Items listed in a dataset
☆ ☆ ☆ ☆ ☆

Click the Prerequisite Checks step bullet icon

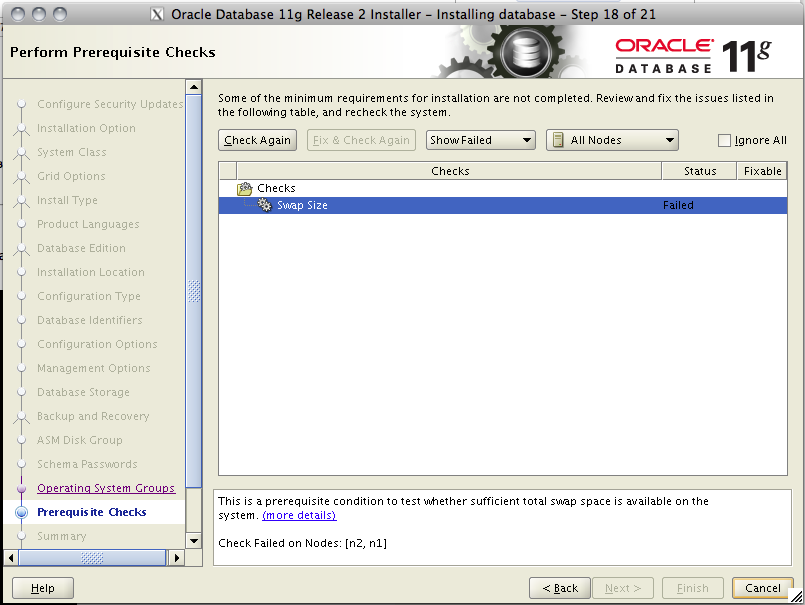click(x=22, y=512)
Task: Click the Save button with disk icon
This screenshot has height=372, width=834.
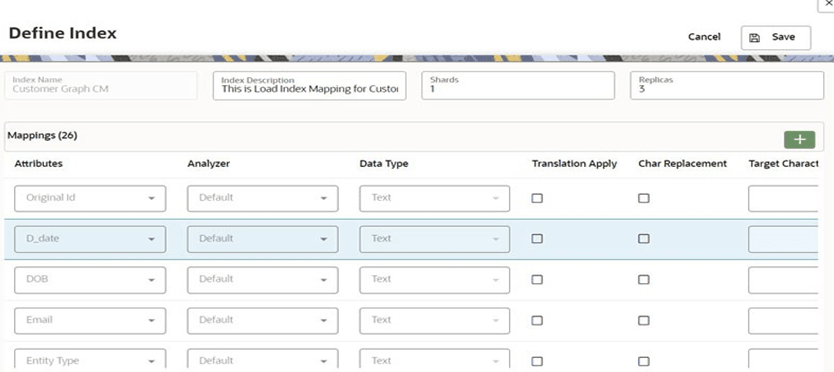Action: click(x=775, y=38)
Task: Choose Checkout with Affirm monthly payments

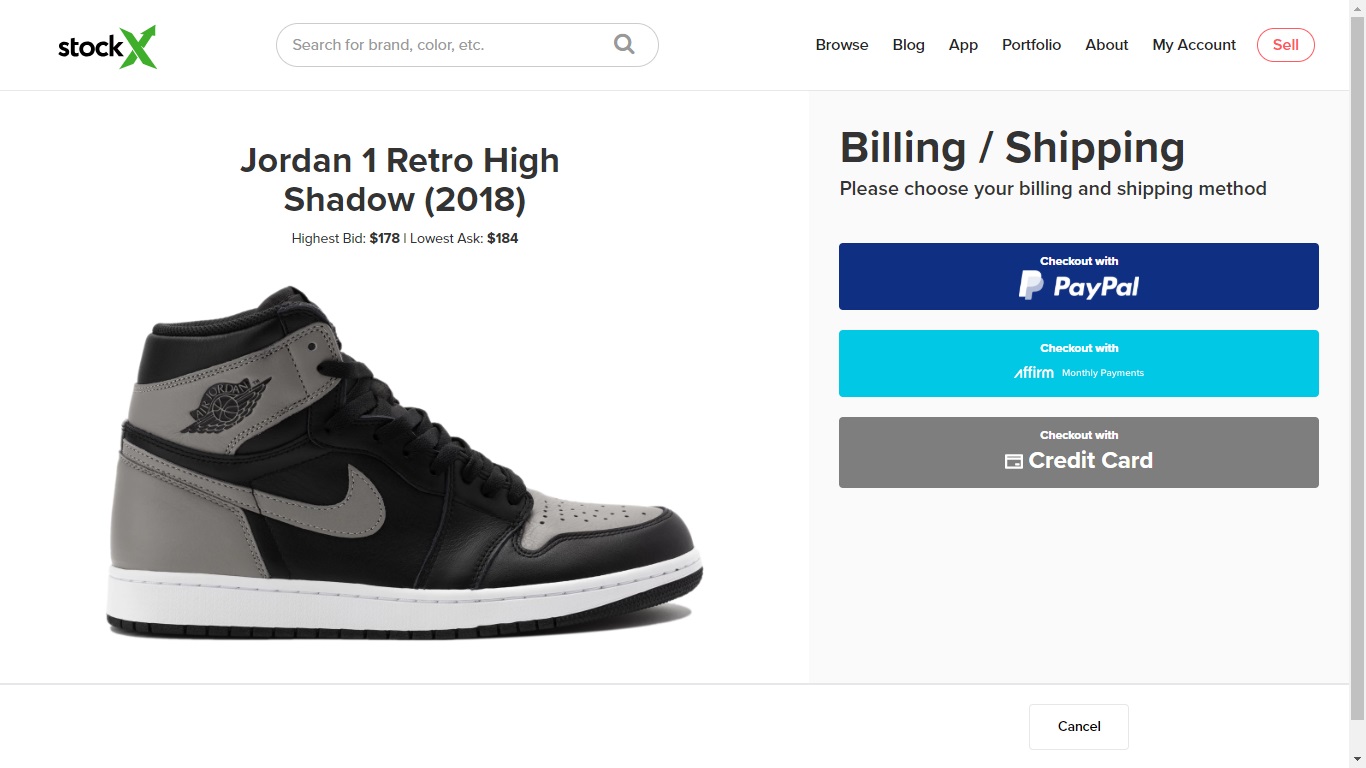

☆ ☆ ☆ ☆ ☆

* [Task to complete] Give back every entry in its exact wording, leaving the pictures out.

* [Output of the task]
Click the Prerequisite Checks step bullet icon

click(x=22, y=512)
Task: Click the Save button with disk icon
This screenshot has height=372, width=834.
Action: click(x=775, y=38)
Task: Choose Checkout with Affirm monthly payments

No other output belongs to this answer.